Atlanta ERP
Companies outgrowing the three user limitations of the QuickBooks accounting package have found relief with the new QuickBooks enterprise version of the software, suitable with the proper host computer of serving the QuickBooks application to more than ten users. But companies have long known that richer pools of applications and the need for 25 to 50 online users drive facilities to look at the wider panoply of ERP and CRM applications on the market.
While commercial applications such as PeachTree Accounting, MAS-500 and even SAP/Baan provide new avenues for companies to explore extremely sophisticated functionality like absorption accounting support, departmental specializations, production planning through bills of material, bills of labor, and resource routings that allow capacity planning requirements to be evaluated, a number of new software licensing models have brought to market some powerful and cost effective solutions built on Jboss and JVM stacks integrating with Oracle Database.
While Oracle licensing is too expensive for smaller enterprises, all of these new software solutions for complex enterprise resource and accounting control also interface to PostgresSql, a better choice for smaller companies. The Jboss/JVM stacks also generally provide client support for not only Microsoft Windows Computers but for Linux based computers like Ubuntu and Fedora as well as Apple Mac computers.

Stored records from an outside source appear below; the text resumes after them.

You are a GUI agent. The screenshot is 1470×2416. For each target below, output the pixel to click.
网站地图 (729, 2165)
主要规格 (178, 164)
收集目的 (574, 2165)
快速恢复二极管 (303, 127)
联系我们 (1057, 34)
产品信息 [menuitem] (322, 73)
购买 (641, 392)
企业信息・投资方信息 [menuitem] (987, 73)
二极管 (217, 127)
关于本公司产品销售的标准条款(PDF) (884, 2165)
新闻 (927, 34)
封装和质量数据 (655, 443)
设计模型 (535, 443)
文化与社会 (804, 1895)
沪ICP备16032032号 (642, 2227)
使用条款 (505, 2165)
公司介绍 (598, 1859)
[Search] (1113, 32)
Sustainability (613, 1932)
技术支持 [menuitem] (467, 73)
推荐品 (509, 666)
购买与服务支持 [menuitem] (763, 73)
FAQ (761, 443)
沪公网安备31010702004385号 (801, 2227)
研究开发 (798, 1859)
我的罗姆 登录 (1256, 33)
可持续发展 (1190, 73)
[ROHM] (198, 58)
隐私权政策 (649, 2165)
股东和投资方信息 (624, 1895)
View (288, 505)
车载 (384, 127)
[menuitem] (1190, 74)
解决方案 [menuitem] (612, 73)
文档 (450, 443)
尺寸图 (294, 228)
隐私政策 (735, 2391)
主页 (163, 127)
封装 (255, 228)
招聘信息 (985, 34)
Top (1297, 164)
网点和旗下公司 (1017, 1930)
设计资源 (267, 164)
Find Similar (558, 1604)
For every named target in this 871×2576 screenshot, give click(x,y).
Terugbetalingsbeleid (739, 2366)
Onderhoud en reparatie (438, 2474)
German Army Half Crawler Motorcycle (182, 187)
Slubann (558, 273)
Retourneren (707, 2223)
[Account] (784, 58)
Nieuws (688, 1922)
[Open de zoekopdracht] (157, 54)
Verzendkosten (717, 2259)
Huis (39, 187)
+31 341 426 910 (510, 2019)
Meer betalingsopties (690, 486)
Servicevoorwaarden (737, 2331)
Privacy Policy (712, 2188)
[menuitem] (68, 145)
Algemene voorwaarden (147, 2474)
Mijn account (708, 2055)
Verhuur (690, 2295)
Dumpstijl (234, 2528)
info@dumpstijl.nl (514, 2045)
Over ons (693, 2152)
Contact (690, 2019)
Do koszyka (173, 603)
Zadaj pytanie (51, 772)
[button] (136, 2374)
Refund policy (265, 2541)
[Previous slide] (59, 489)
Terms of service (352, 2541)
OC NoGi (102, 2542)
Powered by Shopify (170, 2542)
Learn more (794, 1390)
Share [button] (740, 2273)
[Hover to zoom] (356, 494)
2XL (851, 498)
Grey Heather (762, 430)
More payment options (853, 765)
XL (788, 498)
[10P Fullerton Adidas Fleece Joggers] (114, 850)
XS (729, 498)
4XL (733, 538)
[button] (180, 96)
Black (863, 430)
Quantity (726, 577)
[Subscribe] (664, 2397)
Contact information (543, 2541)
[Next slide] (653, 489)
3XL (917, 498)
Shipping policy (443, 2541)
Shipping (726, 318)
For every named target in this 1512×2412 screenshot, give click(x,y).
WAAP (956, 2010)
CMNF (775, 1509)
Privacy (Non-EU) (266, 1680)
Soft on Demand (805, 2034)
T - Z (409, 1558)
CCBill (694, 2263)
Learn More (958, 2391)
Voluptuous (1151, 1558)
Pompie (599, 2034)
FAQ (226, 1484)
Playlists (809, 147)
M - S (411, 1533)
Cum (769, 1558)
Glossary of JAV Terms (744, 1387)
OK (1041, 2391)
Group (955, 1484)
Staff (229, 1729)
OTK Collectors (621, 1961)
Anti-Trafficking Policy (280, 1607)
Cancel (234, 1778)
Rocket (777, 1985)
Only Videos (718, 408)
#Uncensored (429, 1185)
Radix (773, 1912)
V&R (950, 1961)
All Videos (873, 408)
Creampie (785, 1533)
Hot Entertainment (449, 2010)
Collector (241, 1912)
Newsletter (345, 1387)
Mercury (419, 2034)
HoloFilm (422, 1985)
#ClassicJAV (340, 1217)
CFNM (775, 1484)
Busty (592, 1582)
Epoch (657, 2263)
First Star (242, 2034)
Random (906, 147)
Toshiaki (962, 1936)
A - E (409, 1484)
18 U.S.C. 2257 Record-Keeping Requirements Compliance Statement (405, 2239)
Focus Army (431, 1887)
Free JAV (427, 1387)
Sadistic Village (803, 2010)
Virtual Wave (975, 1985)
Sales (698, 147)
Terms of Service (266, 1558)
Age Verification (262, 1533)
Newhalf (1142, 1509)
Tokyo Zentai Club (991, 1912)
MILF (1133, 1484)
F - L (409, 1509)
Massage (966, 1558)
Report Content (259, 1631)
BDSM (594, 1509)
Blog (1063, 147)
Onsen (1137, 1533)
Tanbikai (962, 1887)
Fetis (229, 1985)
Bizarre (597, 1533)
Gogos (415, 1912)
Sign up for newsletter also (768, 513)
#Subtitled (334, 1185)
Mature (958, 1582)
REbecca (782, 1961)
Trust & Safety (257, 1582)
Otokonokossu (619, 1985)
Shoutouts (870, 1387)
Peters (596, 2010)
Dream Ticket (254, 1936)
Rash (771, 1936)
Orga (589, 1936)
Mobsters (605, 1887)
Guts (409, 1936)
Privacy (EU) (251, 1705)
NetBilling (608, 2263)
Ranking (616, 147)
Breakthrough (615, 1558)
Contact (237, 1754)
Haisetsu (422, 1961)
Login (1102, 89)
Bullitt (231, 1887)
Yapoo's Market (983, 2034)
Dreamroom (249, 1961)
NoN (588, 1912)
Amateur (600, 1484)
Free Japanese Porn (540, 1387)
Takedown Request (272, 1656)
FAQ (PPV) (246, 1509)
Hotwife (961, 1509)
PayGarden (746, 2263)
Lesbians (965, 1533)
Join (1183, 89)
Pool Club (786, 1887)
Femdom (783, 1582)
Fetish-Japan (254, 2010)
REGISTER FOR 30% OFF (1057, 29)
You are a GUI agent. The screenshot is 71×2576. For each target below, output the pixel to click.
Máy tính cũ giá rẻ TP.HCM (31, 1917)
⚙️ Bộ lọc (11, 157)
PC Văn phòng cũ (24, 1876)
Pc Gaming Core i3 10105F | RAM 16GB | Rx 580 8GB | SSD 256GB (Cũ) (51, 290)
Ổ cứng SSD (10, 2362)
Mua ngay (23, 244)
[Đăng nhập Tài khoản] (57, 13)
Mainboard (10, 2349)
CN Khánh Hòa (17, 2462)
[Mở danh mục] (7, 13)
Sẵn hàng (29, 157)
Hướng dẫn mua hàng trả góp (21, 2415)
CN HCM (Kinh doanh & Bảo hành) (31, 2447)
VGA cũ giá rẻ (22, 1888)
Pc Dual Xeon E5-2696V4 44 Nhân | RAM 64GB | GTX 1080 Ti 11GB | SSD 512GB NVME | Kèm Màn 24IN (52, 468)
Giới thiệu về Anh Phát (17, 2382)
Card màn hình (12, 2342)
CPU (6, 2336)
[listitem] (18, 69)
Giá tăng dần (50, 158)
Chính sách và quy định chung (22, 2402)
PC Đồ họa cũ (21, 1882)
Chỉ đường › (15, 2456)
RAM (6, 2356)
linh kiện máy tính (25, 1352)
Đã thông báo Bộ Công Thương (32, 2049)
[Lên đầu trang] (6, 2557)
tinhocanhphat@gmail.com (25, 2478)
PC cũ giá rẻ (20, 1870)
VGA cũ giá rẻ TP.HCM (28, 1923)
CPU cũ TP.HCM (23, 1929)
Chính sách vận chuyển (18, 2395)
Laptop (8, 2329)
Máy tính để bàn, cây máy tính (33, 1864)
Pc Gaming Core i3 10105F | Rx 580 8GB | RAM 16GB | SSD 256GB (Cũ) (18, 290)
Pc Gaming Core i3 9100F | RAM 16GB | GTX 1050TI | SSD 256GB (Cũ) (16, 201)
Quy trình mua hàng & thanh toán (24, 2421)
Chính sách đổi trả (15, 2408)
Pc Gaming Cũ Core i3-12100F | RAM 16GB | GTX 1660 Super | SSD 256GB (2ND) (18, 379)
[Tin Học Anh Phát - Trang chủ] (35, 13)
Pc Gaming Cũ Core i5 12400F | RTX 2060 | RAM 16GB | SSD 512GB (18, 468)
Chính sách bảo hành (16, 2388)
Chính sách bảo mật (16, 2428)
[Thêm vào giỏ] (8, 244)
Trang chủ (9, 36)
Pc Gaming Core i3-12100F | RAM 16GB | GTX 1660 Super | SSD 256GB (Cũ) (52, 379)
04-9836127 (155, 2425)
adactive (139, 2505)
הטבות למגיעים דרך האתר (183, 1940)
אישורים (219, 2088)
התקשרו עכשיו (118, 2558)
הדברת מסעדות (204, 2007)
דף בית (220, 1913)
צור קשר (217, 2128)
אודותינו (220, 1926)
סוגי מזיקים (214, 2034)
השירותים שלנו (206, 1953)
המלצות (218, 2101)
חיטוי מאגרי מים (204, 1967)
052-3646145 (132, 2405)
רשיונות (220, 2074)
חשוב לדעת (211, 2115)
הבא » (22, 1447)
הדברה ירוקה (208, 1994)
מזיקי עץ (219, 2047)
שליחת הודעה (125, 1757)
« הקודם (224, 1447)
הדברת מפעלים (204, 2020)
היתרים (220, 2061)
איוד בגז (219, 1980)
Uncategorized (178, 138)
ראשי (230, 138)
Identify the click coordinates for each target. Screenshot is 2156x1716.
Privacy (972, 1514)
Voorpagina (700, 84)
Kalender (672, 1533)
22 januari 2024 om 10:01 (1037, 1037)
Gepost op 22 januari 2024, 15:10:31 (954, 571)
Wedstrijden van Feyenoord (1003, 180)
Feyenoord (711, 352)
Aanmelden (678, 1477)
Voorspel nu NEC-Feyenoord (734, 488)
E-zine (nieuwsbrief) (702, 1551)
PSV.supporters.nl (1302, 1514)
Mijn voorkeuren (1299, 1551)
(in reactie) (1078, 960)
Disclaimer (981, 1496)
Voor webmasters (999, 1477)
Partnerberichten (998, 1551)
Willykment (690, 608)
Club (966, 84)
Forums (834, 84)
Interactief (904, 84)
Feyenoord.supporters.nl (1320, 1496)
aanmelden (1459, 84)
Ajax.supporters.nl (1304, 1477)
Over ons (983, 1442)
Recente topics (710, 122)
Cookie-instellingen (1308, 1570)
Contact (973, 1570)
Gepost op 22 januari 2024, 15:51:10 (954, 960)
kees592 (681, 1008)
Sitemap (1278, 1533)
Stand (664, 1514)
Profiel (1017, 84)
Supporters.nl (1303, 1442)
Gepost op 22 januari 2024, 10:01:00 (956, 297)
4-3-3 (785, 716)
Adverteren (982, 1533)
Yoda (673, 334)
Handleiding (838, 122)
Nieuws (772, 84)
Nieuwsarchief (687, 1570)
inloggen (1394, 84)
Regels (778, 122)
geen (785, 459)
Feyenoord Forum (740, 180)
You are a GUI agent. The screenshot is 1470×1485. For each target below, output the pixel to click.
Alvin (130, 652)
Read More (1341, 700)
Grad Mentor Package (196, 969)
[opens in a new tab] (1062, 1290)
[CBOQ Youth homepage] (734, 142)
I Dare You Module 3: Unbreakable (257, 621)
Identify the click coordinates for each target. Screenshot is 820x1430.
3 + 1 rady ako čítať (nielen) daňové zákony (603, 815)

The advantage of this is the use of old but reliable computers on far flung edges of the manufacturing facility that are still capable of updating production schedules per completed runs and the like.
One compelling story out of Europe in the ERP front is the forking of the Compiere project and the startup of the ADempiere licensing path. Both projects allow hosting of the database on either PostgresSql or Oracle database servers and a rich set of enterprise planning and accounting functions.
Two drawbacks of these approaches are the European bias to the accounting rules, and the IT complexity of the required computing environment. Atlanta ERP users still interested in the open source model can still look toward an eastern United States company that offers a package called XTuple. With monthly online seminars, the XTuple option as an upgrade to QuickBooks is important to consider.